Еще она сказала, что хочет быть писателем, а «писателю нужна свобода выражать мысли». «Процесс С. и Д. произвел жуткое впечатление на нашу интеллигенцию». Он лишил С[ветлану] последних надежд на свободу быть писателем. <…>
Вечером с 9 до 10 часов «Г. А.» [радиостанция «Голос Америки»] передает полный текст прессконференции Светланы Аллилуевой. Хорошо слышно. Перед этим англичане передали передовую «Таймса» <…>.
Но есть интересные подробности <…>
Неумение учиться на ошибках — трагическая черта нашего руководства и это приводит его к новым ошибкам.
Повторяю: ничего нового Светлана не сказала. Все это уже общие места споров и разговоров в последние годы. Новость: публичность высказывания и резонанс. <…>
28 апреля 1967 г. Был в городе. ЦДЛ. Шаламов. Гарины.
В ЦДЛ <…>. Никто почти не скрывает одобрения[124] <…>
С Шаламовым говорили о литературе, с Гариными о моем новом кино-замысле <…>
Мы во многом сошлись с Шаламовым в оценке рукописи Н. Я.
29 апреля. Прочитал целую кипу рассказов Шаламова. Нет, мне нравится его
И я совершенно согласен с ним, где его точка зрения оспаривается, как, например, в вопросе о рецидиве[125]. Так и я увидел этот отвратительный мир, так и я рассказывал о нем, еще не читав Шаламовских рассказов.
Прочитал еще одну рукопись из серии лагерных мемуаров О. Адамовой[126]. Ее крестный путь параллелен пути Е. Гинзбург, но начался немного раньше — весной 1936 года. Интересно.
2 мая <…> Звоню Юре Трифонову. Он сидит один дома и зовет придти. Еду. Вскоре приходит Боря Слуцкий[127], которого я давно не видел. Болтаем о том о сем целый вечер и я остаюсь у Юры ночевать. <…>
Снова слух о согласии Шолохова стать председ[ателем] ССП.
Подтверждается активная роль Федина в решении и суде над Син. и Дан. Руководитель иностранн. секции ССП Чернявский сказал на днях Е. Эткинду[128], что суд этот был ошибкой: их можно было судить за другое, а именно за связь с НТС (русской антисоветской организацией в Германии)[129]. Были документы, это доказывающие, но дело повели по другому пути и оно прозвучало неубедительно. Вопрос интересный: почему умолчали об НТС. Возможно несколько ответов.
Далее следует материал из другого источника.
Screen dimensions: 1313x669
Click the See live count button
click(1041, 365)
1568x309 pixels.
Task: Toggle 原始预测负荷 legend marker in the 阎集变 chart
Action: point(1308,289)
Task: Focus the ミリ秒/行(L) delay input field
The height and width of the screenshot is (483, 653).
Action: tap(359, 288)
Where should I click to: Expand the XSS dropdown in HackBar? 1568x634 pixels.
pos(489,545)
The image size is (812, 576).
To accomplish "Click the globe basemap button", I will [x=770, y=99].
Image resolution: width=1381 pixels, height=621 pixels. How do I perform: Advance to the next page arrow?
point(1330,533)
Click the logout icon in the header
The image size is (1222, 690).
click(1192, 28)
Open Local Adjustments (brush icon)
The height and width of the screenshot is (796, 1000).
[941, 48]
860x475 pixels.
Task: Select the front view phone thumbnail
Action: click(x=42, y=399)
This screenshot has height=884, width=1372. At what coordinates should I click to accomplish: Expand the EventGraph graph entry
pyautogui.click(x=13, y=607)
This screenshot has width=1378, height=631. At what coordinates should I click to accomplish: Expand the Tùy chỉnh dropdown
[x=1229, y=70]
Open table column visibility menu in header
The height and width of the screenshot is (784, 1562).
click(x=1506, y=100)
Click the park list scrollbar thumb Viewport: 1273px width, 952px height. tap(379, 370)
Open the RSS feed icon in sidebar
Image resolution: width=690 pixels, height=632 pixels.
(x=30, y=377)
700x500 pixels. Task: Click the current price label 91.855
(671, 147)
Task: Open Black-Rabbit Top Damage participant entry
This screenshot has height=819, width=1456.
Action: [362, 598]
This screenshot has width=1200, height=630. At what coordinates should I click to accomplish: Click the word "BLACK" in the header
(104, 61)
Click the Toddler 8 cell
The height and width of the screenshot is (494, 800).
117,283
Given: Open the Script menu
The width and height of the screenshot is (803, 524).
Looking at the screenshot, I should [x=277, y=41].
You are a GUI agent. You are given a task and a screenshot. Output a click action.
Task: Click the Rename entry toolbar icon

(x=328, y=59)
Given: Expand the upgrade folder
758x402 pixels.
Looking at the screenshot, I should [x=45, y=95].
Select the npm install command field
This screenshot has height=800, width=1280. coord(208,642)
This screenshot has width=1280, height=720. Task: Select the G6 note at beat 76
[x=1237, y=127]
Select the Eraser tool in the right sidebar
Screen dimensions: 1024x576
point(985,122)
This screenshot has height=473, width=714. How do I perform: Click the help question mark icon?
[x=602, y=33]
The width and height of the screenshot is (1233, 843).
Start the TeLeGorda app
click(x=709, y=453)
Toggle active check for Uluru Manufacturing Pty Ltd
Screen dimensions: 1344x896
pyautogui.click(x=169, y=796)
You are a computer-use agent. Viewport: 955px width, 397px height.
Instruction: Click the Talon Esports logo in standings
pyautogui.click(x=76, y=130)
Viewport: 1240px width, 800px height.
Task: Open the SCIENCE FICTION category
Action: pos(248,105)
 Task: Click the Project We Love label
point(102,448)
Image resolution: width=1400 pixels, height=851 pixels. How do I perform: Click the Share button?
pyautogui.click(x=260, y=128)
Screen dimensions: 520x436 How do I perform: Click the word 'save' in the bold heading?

Боря как то постарел, словно шепелявит. Юра задумал роман о деле Думенко[130] и едет на днях в Ростов за матерьялами. Он живет с дочерью подростком, видимо довольно капризной и тяжелой по характеру. Много читает и думает. Мне он нравится больше чем любой из старых моих приятелей.
3 мая. <…> [слух о том, что разбившийся космонавт Комаров — на самом деле спасся: о подтверждении этого АКГ спрашивают пришедшие к нему домой чинить проводку электромонтеры]
7 мая. <…> Возвращаюсь днем на дачу. Впереди подряд 2 выходных — завтра и послезавтра — и все дела замирают.
8 мая. Начал вечером и пол — ночи и потом все утро читал «Траву забвения» В. Катаева в № 3 «Нового мира». Это написано отлично и, как это ни называй — мемуары или роман — это превосходная проза. Все это очень «катаевское» т. е. пластика внешнего превалирует над «духовностью», изобразительность над интеллектом. Он десятки лет писал левой ногой, цинично и расчетливо, но и это не могло затушить его талант, хотя конечно задержало его внутренний рост и, если задумаешься — о чем катаевское произведение? — то ответить трудно. <…>
Все думаю, что надо кончить одну из начатых пьес. Это просто бесхозяйственность — иметь столько товару и такой маленький счет в ВУАПе![131] Да, я плохой хозяин. Люблю работать, а извлекать из работ доходы не умею. <…>
9 мая. <…> Все думаю о «Траве забвения». Вот, не вспоминает же Катаев, как писал романы на сталинскую премию, как подличал и вертелся. Из всей жизни — единственно ценным оказываются воспоминания о Бунине и Маяковском — воспоминания по существу трагические. Словно жизнь кончилась на рубеже от 20 к 30 годам. А пятилетки, перековки, а сталинская конституция — где это все? Ничего нет, пустота…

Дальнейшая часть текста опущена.